**THE TASK**
Convert the part of the entries that opens with the line containing "Enable the 48 bit colors checkbox" and closes with the line containing "(x=20, y=114)" into a JSON list of strings, one string per line, omitting blank lines. Include only those lines.

== == ==

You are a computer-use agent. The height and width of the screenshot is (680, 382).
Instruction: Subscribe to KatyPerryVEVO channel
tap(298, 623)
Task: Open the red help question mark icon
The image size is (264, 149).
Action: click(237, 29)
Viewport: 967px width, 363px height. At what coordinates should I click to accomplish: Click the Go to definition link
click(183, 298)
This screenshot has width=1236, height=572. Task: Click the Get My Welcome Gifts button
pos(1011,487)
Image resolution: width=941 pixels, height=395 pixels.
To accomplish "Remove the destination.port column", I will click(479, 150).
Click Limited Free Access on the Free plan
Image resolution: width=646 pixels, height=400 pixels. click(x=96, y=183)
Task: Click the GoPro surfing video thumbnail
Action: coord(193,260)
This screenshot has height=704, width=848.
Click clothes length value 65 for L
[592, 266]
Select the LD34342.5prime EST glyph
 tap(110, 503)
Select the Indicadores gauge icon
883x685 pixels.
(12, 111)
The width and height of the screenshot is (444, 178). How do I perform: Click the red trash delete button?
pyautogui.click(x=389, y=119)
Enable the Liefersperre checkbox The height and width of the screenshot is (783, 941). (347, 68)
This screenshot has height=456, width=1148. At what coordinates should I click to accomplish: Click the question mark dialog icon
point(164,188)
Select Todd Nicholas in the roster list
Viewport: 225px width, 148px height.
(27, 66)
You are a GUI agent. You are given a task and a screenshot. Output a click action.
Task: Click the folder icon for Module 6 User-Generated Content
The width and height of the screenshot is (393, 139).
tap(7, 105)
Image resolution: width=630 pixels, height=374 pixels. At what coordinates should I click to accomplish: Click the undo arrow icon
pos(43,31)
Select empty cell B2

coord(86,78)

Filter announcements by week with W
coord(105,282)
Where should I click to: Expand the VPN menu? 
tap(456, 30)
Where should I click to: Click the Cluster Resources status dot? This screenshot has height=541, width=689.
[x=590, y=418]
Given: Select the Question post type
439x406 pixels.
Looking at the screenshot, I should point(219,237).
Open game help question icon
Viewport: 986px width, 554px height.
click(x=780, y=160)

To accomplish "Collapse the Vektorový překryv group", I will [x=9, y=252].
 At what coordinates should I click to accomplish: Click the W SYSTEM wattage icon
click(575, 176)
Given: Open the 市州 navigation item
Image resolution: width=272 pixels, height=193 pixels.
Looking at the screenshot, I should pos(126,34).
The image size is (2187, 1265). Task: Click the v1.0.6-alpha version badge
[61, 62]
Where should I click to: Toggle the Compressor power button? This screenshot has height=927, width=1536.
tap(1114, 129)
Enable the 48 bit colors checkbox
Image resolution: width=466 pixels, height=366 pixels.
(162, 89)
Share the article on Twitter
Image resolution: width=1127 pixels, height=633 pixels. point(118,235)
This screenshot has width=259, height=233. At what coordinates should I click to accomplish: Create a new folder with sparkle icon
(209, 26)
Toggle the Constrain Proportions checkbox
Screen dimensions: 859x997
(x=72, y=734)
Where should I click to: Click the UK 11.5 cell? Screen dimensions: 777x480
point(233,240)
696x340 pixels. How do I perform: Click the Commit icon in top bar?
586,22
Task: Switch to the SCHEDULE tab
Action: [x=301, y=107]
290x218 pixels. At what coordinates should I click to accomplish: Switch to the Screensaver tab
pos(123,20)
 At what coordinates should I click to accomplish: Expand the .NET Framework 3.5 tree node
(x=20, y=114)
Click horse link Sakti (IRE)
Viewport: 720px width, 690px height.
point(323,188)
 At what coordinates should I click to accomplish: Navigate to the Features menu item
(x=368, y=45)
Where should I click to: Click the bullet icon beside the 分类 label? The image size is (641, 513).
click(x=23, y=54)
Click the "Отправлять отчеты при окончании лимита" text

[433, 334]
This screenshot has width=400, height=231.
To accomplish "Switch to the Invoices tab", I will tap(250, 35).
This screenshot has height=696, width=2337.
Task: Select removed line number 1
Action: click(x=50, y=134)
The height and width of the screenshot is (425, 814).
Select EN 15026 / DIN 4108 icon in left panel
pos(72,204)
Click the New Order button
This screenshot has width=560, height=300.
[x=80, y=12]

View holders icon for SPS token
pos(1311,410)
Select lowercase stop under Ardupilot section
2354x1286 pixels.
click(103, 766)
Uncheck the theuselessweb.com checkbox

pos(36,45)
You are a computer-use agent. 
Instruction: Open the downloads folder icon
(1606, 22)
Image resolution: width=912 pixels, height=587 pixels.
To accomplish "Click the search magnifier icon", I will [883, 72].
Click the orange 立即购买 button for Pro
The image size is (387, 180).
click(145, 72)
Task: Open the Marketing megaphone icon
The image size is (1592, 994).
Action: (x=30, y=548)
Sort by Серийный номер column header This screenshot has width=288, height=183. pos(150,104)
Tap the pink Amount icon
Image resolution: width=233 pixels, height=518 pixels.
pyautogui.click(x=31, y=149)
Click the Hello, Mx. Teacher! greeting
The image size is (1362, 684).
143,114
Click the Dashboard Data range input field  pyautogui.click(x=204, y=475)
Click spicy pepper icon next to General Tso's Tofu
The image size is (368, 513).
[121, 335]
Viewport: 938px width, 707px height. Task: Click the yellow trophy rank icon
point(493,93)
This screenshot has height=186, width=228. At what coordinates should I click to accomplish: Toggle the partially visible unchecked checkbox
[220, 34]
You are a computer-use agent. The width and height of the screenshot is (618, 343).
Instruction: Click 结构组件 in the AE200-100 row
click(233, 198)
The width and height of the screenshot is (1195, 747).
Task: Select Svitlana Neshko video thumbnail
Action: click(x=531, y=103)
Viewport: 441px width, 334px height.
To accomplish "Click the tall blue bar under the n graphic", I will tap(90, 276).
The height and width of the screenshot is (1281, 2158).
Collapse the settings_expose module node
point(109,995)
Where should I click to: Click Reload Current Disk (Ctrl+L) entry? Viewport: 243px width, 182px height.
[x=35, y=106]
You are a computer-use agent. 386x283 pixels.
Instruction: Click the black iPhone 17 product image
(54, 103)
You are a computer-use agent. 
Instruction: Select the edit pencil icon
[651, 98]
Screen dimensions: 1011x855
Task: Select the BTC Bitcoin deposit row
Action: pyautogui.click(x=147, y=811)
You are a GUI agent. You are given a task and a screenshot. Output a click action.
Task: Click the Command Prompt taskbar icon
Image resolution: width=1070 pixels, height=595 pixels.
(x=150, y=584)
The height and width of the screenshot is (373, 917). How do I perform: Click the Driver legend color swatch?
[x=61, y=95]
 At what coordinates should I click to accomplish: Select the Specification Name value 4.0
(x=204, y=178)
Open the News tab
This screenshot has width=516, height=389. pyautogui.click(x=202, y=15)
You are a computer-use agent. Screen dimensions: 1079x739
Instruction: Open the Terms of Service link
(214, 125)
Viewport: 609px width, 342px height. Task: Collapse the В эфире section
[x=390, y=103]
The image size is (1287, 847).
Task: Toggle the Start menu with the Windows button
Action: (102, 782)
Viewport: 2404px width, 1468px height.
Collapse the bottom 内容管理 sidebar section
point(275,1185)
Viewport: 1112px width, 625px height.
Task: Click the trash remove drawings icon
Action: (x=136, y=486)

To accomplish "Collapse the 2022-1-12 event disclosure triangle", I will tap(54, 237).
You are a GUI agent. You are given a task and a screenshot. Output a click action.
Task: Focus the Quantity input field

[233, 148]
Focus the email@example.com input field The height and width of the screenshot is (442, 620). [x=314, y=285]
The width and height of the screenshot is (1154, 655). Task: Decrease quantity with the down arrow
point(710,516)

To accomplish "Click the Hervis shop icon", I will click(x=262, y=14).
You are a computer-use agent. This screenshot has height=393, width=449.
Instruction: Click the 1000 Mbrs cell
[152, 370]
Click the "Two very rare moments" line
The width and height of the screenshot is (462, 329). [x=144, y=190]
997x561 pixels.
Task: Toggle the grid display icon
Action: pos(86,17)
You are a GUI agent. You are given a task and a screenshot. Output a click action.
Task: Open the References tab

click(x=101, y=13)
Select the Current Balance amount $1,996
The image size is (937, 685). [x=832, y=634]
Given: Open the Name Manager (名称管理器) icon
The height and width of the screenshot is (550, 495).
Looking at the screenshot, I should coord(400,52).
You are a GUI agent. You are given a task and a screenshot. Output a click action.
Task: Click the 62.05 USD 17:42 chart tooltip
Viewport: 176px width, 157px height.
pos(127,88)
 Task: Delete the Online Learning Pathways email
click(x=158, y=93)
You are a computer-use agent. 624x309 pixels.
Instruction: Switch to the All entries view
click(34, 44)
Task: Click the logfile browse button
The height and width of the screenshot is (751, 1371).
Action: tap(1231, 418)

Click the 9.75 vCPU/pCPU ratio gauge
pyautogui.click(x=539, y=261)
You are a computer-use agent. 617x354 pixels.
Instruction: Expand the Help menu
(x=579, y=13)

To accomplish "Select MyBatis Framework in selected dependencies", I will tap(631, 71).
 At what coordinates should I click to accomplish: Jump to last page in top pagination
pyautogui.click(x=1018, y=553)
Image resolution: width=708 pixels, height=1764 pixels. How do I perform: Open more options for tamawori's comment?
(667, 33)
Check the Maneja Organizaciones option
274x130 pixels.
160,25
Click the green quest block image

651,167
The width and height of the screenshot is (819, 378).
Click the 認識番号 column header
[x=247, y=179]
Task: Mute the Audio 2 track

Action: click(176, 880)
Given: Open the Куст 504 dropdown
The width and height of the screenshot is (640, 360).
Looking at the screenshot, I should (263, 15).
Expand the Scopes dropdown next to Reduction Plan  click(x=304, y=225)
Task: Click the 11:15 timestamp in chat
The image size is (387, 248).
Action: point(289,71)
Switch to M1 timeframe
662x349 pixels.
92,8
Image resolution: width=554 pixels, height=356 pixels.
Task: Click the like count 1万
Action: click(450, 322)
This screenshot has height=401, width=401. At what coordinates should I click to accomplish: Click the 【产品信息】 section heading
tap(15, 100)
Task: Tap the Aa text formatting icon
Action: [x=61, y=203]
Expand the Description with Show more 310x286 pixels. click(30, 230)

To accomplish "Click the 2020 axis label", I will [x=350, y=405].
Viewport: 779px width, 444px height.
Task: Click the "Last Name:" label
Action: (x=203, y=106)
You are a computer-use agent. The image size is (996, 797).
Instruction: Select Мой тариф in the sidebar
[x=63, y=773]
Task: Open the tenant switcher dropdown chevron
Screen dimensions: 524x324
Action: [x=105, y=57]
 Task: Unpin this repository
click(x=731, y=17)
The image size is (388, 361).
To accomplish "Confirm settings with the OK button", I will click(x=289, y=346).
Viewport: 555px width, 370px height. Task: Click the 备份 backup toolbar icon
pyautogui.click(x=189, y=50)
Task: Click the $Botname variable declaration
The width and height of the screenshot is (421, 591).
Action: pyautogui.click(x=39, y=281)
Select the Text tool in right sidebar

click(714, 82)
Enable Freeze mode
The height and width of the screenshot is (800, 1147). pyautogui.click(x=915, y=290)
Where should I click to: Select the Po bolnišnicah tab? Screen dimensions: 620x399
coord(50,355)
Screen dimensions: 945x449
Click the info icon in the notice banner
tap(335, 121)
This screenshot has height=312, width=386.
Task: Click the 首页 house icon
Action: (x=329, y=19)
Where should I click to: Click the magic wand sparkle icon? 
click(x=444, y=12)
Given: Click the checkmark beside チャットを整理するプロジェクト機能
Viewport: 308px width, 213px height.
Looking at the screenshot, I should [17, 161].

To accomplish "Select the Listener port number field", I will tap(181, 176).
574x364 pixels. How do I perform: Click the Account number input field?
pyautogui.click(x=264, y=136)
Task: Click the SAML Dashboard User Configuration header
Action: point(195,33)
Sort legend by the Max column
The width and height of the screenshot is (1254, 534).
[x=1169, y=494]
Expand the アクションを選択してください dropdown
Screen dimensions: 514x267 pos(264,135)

== == ==

**FULL OUTPUT**
[
  "Enable the 48 bit colors checkbox",
  "Image resolution: width=466 pixels, height=366 pixels.",
  "(162, 89)",
  "Share the article on Twitter",
  "Image resolution: width=1127 pixels, height=633 pixels. point(118,235)",
  "This screenshot has width=259, height=233. At what coordinates should I click to accomplish: Create a new folder with sparkle icon",
  "(209, 26)",
  "Toggle the Constrain Proportions checkbox",
  "Screen dimensions: 859x997",
  "(x=72, y=734)",
  "Where should I click to: Click the UK 11.5 cell? Screen dimensions: 777x480",
  "point(233,240)",
  "696x340 pixels. How do I perform: Click the Commit icon in top bar?",
  "586,22",
  "Task: Switch to the SCHEDULE tab",
  "Action: [x=301, y=107]",
  "290x218 pixels. At what coordinates should I click to accomplish: Switch to the Screensaver tab",
  "pos(123,20)",
  " At what coordinates should I click to accomplish: Expand the .NET Framework 3.5 tree node",
  "(x=20, y=114)"
]